### [STATED GOAL 1]
Arrange the records as a Markdown table with the columns Row and Record line, giving one row for each non-blank line. Begin at the first line of the records and stop after the line that contains "tap(52, 84)".

### [EXCERPT]
◆ ◆ ◆ ◆ ◆

Based on the feedback and questions I’ve received on last week’s blog, “The 5 Components of a Data Strategy”, I thought I’d spend a bit more time discussing the individual components along with some of their associated details (or facets). I’ll review each of the five components over the next few weeks. This week, I’ll focus on Identify.
The definition of Identify is:
“The ability to identify data and understand its meaning regardless of its structure, origin, or location”
Identify encompasses how you reference and represent a particular piece of information. This component is probably the most fundamental component of all 5. If you don’t know what something is called, how can you use it, reference it, analyze it, or even share it?
You’ll notice 5 facets (or subcomponents) in the illustration associated with the Identify component (technology & meaning, value & formatting, metadata, organization scope, and system adoption). These facets provide a lower level of detail to analyze and address the specific needs of your environment and the associated Data Strategy. It’s not uncommon to have more than 5 core facets; facet identification is based on the quantity and details of your data strategy goals. I’ve identified 5 of the most common facets that I’ve seen while working with clients.
In addressing the data needs and challenges that exist in your environment, it’s valuable to understand if the ultimate solution requires an enterprise approach or can be addressed with an organizationally-centric approach. An organizational approach focuses on the terminology and details specific to an individual organization and assumes that the data isn’t shared or distributed outside the boundaries of an organization. An enterprise approach assumes that data is distributed across multiple organizations, so the rigor and effort involved is more time-consuming and complex. Part of developing a Data Strategy is to understand the level of sophistication necessary to share data across the appropriate audiences.
Terminology & Meaning
This is the most common challenge with data usage in companies. Are business terms used consistently, or do staff members (and reports) refer to business information with different names? The objective is to establish consistent business terminology for the audience that shares the information. It’s also important to be able to differentiate business concepts that use the same term, but have a different meaning.
Value & Formatting
This facet is the simplest, the most frequently ignored, and (I think) the most aggravating. The idea is to establish the format of a business term’s values. A simple example is identifying the state value in an address. Is the value represented as the 2-character abbreviation or the full name (or the ANSI code)? While not complicated, this facet can present an enormous obstacle in using data if such details are not well understood.

◆ ◆ ◆ ◆ ◆

### [DATA EXTRACT]
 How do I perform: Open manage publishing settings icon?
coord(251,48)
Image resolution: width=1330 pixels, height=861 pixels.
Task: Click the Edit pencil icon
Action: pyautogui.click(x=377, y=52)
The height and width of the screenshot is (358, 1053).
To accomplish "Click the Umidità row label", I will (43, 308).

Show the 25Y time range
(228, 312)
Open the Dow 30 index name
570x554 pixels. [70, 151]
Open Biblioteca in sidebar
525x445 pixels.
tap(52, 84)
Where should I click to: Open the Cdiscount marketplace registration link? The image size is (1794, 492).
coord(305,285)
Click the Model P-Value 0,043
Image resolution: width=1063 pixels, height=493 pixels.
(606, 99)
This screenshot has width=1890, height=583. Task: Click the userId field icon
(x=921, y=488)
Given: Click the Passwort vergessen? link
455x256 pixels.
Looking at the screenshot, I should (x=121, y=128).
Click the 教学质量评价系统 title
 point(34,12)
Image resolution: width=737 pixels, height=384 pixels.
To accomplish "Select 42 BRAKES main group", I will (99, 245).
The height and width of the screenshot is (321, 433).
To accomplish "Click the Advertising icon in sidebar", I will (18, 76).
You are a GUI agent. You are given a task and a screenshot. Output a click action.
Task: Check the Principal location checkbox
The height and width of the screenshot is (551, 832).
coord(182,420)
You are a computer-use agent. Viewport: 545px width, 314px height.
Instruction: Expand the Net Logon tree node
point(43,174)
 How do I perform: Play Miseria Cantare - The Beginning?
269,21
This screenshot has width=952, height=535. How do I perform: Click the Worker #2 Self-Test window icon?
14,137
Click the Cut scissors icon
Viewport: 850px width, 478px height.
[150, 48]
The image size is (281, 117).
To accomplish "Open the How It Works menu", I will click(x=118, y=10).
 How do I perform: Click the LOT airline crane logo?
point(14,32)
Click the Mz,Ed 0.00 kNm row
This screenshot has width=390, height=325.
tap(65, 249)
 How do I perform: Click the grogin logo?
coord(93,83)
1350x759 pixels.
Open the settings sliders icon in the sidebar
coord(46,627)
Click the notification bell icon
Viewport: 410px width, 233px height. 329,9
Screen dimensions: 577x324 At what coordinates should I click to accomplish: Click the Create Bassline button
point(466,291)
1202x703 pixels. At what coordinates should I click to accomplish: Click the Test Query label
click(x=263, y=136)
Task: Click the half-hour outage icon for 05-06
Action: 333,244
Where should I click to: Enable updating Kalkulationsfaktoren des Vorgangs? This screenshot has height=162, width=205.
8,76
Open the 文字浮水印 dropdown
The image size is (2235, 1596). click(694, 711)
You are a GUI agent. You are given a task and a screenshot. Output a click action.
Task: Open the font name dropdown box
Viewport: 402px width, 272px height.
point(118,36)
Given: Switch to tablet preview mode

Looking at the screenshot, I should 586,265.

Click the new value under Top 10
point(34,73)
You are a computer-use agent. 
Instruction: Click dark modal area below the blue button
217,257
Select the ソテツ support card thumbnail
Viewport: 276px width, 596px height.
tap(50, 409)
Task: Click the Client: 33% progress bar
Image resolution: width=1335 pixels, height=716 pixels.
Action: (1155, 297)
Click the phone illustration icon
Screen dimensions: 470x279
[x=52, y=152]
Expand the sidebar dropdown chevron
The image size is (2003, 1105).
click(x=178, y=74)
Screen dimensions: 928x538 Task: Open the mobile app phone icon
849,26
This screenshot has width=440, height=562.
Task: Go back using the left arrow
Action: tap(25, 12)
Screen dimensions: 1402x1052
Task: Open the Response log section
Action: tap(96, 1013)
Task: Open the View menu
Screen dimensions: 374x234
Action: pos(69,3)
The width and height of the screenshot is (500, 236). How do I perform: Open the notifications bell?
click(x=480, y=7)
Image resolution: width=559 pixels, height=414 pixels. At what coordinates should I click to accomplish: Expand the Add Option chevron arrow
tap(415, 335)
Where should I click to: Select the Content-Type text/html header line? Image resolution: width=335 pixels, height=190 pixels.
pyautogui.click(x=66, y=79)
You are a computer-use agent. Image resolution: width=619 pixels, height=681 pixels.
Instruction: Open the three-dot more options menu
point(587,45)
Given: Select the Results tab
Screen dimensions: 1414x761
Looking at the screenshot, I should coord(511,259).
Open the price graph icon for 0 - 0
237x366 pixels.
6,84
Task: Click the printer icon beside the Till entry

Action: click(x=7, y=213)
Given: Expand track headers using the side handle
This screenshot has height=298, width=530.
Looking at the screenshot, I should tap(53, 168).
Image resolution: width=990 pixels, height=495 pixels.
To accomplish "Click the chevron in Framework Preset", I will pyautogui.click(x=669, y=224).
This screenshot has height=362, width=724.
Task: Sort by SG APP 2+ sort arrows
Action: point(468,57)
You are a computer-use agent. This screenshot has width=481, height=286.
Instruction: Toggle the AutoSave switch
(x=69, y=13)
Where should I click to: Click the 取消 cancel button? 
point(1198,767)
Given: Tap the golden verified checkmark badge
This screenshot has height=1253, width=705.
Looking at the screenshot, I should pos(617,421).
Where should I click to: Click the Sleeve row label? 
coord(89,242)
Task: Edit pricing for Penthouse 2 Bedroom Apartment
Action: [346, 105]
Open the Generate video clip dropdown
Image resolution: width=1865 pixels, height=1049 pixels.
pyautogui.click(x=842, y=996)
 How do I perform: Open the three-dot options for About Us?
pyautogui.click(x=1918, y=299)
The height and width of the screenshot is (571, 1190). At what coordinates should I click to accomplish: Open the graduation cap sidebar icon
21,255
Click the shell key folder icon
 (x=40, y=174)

◆ ◆ ◆ ◆ ◆

### [STATED GOAL 2]
Answer these questions from the data strategy article:
(a) How many facets of the Identify component does the author list?
(b) Which facet is called the most common challenge with data usage in companies?
(c) What simple example is given for the Value & Formatting facet?

### [EXERCISE SOLUTION 1]
| Row | Record line |
|---|---|
| 1 |  How do I perform: Open manage publishing settings icon? |
| 2 | coord(251,48) |
| 3 | Image resolution: width=1330 pixels, height=861 pixels. |
| 4 | Task: Click the Edit pencil icon |
| 5 | Action: pyautogui.click(x=377, y=52) |
| 6 | The height and width of the screenshot is (358, 1053). |
| 7 | To accomplish "Click the Umidità row label", I will (43, 308). |
| 8 | Show the 25Y time range |
| 9 | (228, 312) |
| 10 | Open the Dow 30 index name |
| 11 | 570x554 pixels. [70, 151] |
| 12 | Open Biblioteca in sidebar |
| 13 | 525x445 pixels. |
| 14 | tap(52, 84) |

### [EXERCISE SOLUTION 2]
(a) Five: technology & meaning, value & formatting, metadata, organization scope, and system adoption.
(b) Terminology & Meaning.
(c) Identifying the state value in an address: whether it is the 2-character abbreviation, the full name, or the ANSI code.